Scharfe Kritik äußerte Michelbach am griechischen Finanzminister Yanis Varoufakis und dessen Forderung nach einem deutschen Rettungsplan für Griechenland.

Varoufakis hatte mit Blick auf die Schuldenkrise seines Landes im Interview mit der „Zeit“ erklärt: „Ich stelle mir einen Merkel-Plan vor, nach dem Vorbild des Marshall-Plans. Deutschland würde seine Kraft nutzen, um Europa zu vereinigen. Das wäre ein wundervolles Vermächtnis der deutschen Bundeskanzlerin.“ Der Minister begründete seinen Vorstoß mit dem Hinweis, dass Deutschland das mächtigste Land Europas sei. „Ich glaube, dass die EU davon profitieren würde, wenn Deutschland sich als Hegemon verstünde. Aber ein Hegemon muss Verantwortung übernehmen für andere“, sagte er. „Das war der Ansatz der USA nach dem Zweiten Weltkrieg.“

Michelbach sagte dazu: „Dass jetzt ausgerechnet ein Syriza-Minister eine deutsche Hegemonie in Europa fordert, entbehrt nicht einer gewissen Komik.
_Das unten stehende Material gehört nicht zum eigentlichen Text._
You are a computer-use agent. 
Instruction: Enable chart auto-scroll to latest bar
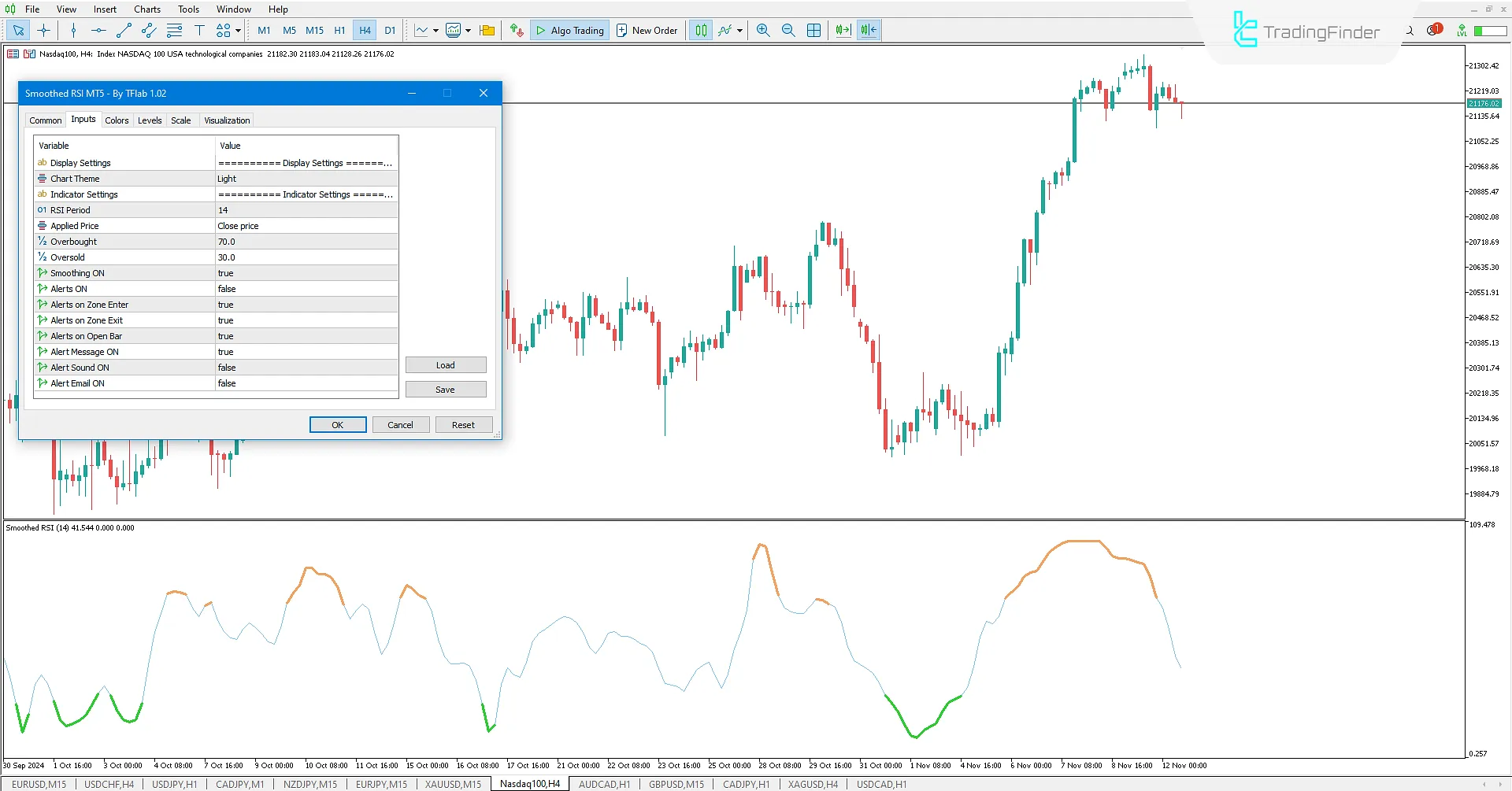coord(842,30)
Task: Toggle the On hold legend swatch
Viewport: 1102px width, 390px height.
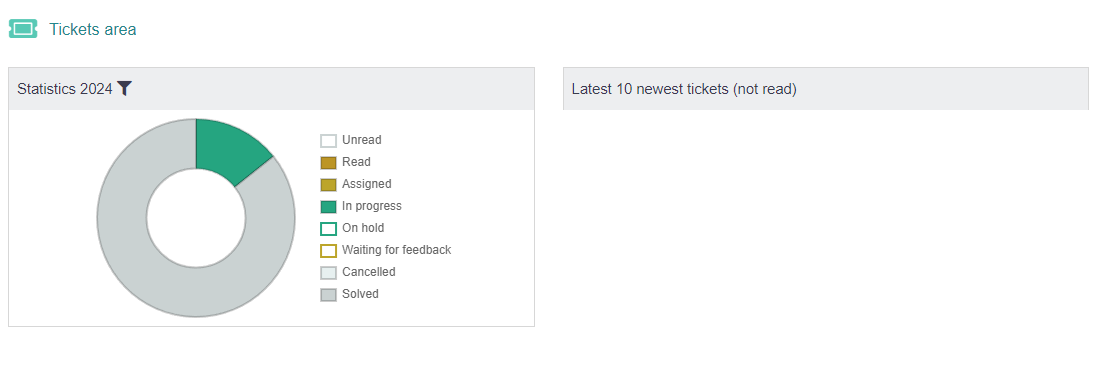Action: [328, 228]
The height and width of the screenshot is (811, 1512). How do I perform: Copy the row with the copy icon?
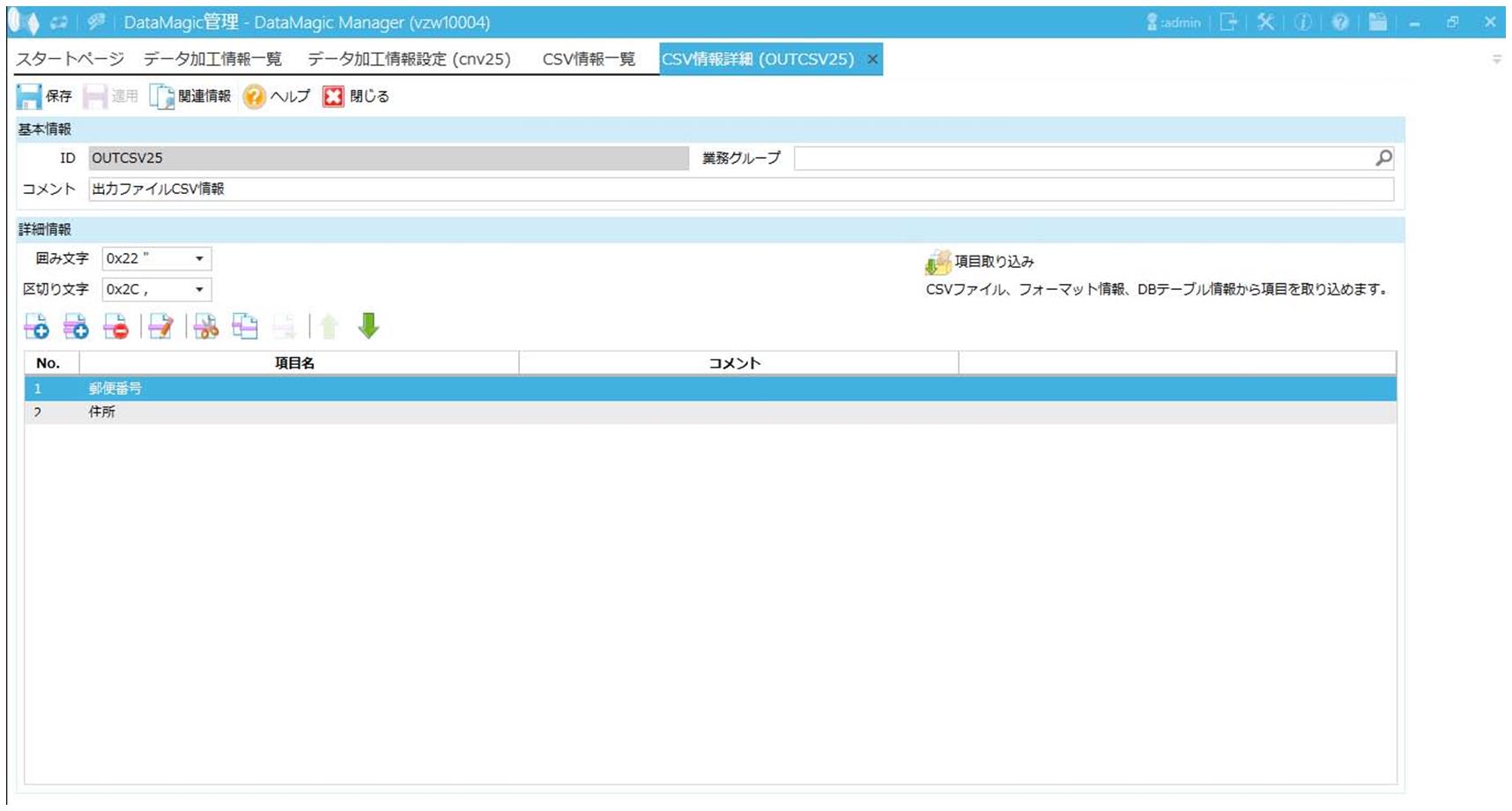tap(245, 327)
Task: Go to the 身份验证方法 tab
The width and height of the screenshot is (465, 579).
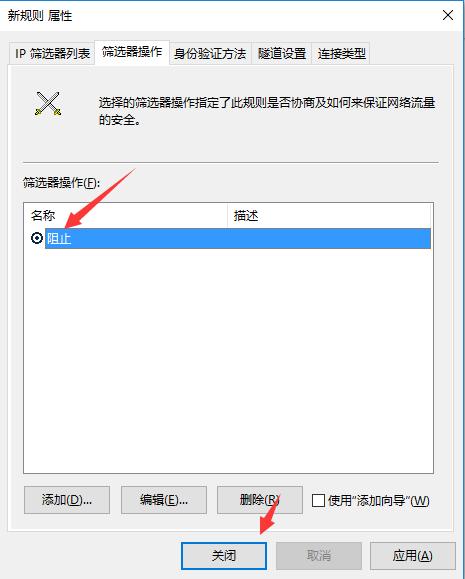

Schließlich hat Syriza Deutschland im Wahlkampf und auch noch danach als Quelle allen Übels hingestellt.“ Es gebe für Deutschland keinen Grund zu handeln, betonte der CSU-Politiker. „Zur Überwindung der Schuldenkrise gibt es klare Verträge zwischen Griechenland und seinen Partnern, die erfüllt werden müssen.“

Gereizt auf den Vorstoß des griechischen Finanzministers reagierte auch der Chefhaushälter der Unions-Bundestagsfraktion, Norbert Barthle (CDU). „Es ist wenig sinnvoll, auf die sich nahezu stündlich ändernden Forderungen aus Griechenland einzugehen“, sagte Barthle dem Handelsblatt (Online-Ausgabe). „Wir erwarten von der neuen Regierung, dass sie ihrer Verantwortung gerecht wird und ein Konzept vorlegt, wie das Land wieder auf eigenen Beinen stehen kann, ohne ständig am Tropf anderer zu hängen.“

Aus den Gesprächen in Brüssel über den künftigen Kurs Griechenlands haben derweil Athen und führende EU-Vertreter unterschiedliche Schlüsse gezogen. Ministerpräsident Alexis Tsipras äußerte sich „sehr optimistisch“, dass man im Schuldenstreit eine praktikable Lösung finden werde. EU-Ratspräsident Donald Tusk sagte dagegen, die Diskussion mit den Ländern der Euro-Gruppe werde schwierig. Für sie sei wichtig, dass die neue griechische Regierung kooperiere und entschlossene Anstrengungen unternehme. Auch nach Angaben von EU-Parlamentspräsident Martin Schulz (SPD) ist eine Lösung noch nicht in Sicht.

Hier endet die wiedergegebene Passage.